I realize that this is old, but I happened to look at it today.
Linear
I would tend to agree with those that say a List
and iterator
are the wrong tools for this job. You can implement pretty much the same algorithm with a Queue
with less code:
public static int findSurvivor(int n) {
final Queue<Integer> people = new ArrayDeque<>(n);
for (int i = 0; i < n; i++) {
people.add(i);
}
while (people.size() > 1) {
// remove the shooter and add back to the end of the list
people.add(people.remove());
// remove the victim
people.remove();
}
return people.remove();
}
This is linear in time, as you have to insert each person in the list in the first loop and then remove each person from the list (we also move \$n - 1\$ people to the end of the list).
Logarithmic
As previously noted, it is possible to do better than that. Each time we loop through, we shoot \$\lceil\frac{n}{2}\rceil\$ people, halving the survivors. If \$n\$ is now even, the first person survives. If odd, the first shooter is the last person shot. On the first iteration, 0 is the first person and shoots 1, an interval of 1. The interval doubles in size each iteration. If the first person is not shot, that same person is the first person for the next round. If the first person is shot, the person that the first person handed the gun becomes the next first person. So
public static int findSurvivor(int n) {
int first = 0;
int interval = 2;
while (n > 1) {
if (n % 2 == 1) {
// the first person was shot, so update the first person
first += interval;
}
interval *= 2;
n = (int)Math.floor(n / 2.0);
}
return first;
}
This is slightly more code but considerably faster asymptotically. This is \$\mathcal{O}(\log n)\$. I tested it against the first algorithm and it gave the same answer from 1 to 100,000.
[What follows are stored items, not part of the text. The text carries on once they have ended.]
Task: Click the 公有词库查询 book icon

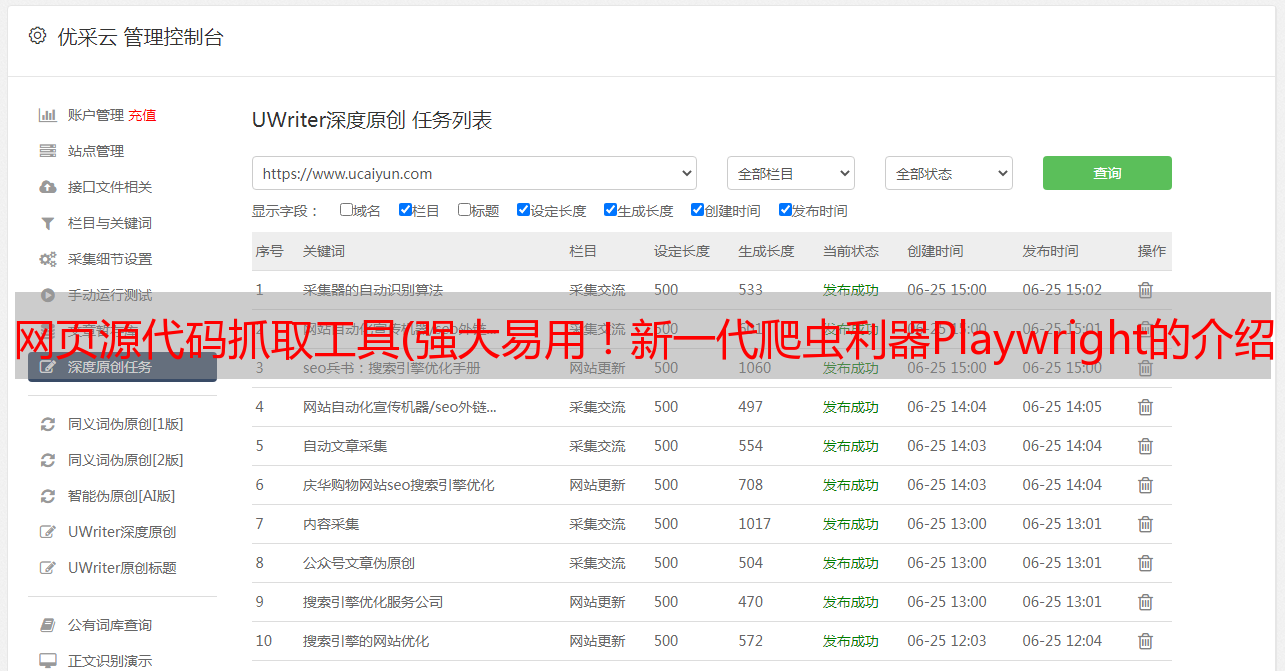Action: (47, 625)
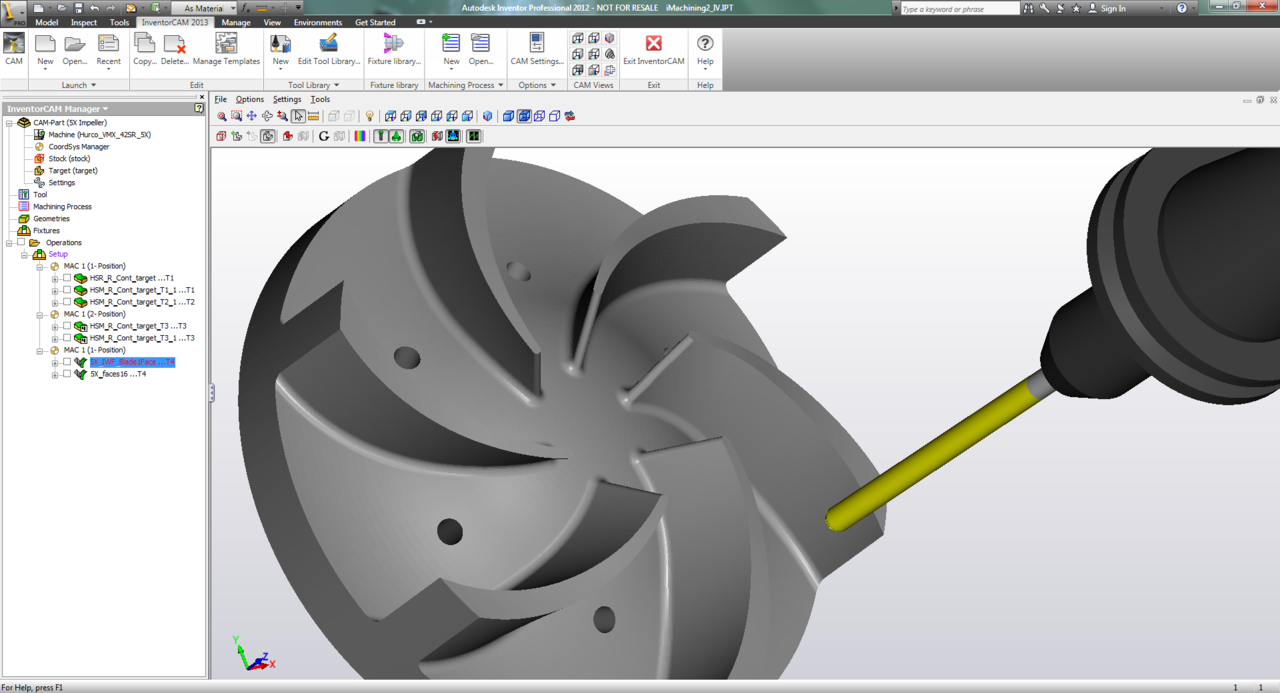This screenshot has height=693, width=1280.
Task: Click the keyword search input field
Action: point(959,8)
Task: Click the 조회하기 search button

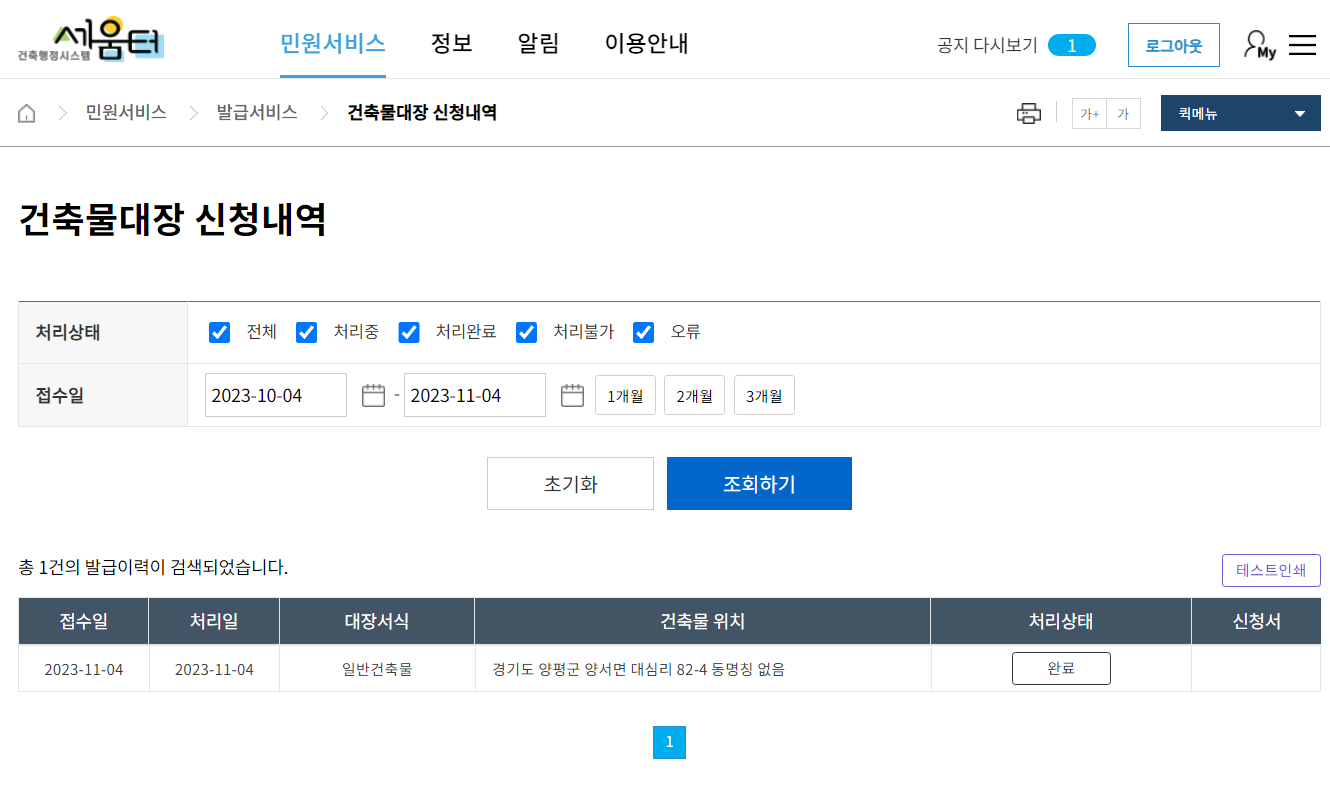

Basically we loop until we only have one person left. The interval
doubles in size each iteration because half the people get shot. The number of people remaining (n
) halves each time.
Concrete example with 10000.
n |
first |
interval |
10,000 |
0 |
1 |
5000 |
0 |
2 |
2500 |
0 |
4 |
1250 |
0 |
8 |
625 |
0 |
16 |
312 |
32 |
32 |
156 |
32 |
64 |
78 |
32 |
128 |
39 |
32 |
256 |
19 |
544 |
512 |
9 |
1568 |
1024 |
4 |
3616 |
2048 |
2 |
3616 |
4096 |
1 |
3616 |
8192 |
Note that the 10,000, 0, 1 line occurs before the loop starts. Also, the first person changes four times.
My code is zero-indexed, so the 3616 means the 3617th person in the circle.
Constant
We can do even better though. It turns out that there is a constant time solution (assuming that taking the logarithm is a constant time operation). See here.
Porting that to Java gives
public static int findSurvivor(int n) {
return 2 * n - (1 << (Integer.SIZE - Integer.numberOfLeadingZeros(n)));
}
This gives the same answer as far as I was willing to run the logarithmic solution sequentially: 100,000,000. The linear solution gives the same answer through 100,000. Integer.MAX_VALUE
(thirty-two bit) gives a solution of 2,147,483,646 (the last person) under both this and the logarithmic solution. The linear solution can't allocate memory for the queue and throws a "java.lang.OutOfMemoryError: Java heap space" (didn't try to play with Java configuration to see if that was fixable).
Note: this too is zero-indexed, so if you compare to a one-indexed solution, the answers may be off.